Jaurès n'est pas aujourd'hui honoré comme l'authentique
socialiste anticapitaliste et révolutionnaire qu'il fut. Les
«réformistes» du parti socialiste édulcorent depuis longtemps
la vigueur de sa critique du capitalisme et l'audace de sa
conception du socialisme démocratique. Beaucoup ne voient plus
en lui qu'un champion de la justice et un réformiste précurseur
des compromis sociaux-libéraux.
Une relecture «au plus près» des textes de Jaurès permet
d'apporter un éclairage nouveau sur sa pensée politique.
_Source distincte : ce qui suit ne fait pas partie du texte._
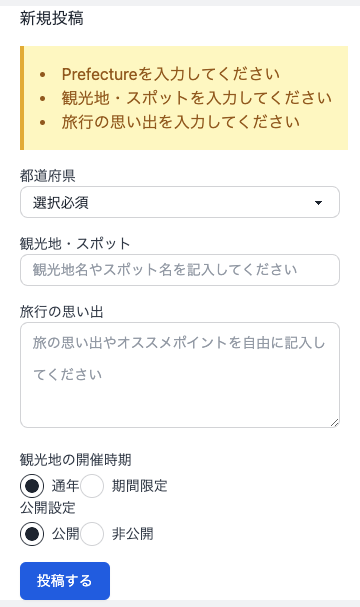Viewport: 360px width, 607px height.
Task: Click the 観光地・スポット field label above input
Action: coord(75,244)
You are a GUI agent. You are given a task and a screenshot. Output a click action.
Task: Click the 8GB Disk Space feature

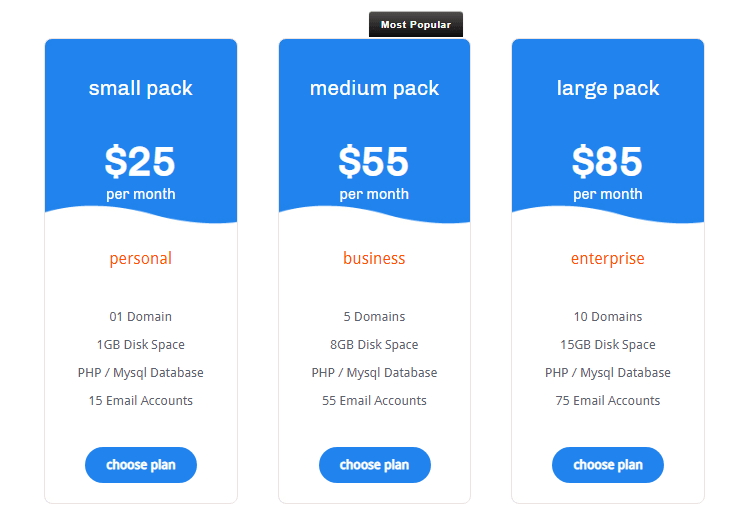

Loin d'être
antimarxiste, Jaurès déclare en 1901 avoir été «toujours dirigé par
ce que Marx a nommé magnifiquement l'évolution révolutionnaire».
Cette stratégie consiste à introduire une succession de réformes
anticapitalistes «qui annoncent et préparent la société nouvelle, et
par leur force organique hâtent la disparition du monde ancien».
Les propos révolutionnaires de Jaurès sont souvent interprétés
comme des concessions faites aux «marxistes» pour les rallier
à l'unité du parti socialiste, ou comme des postures adaptées à
l'exercice de l'opposition. En retraçant le parcours intellectuel de
Jaurès, cet essai montre au contraire comment sa pratique des
«réformes révolutionnaires» tend vers un au-delà du capitalisme
et constitue la clé de lecture de tous ses combats pour la République,
la démocratie et le socialisme.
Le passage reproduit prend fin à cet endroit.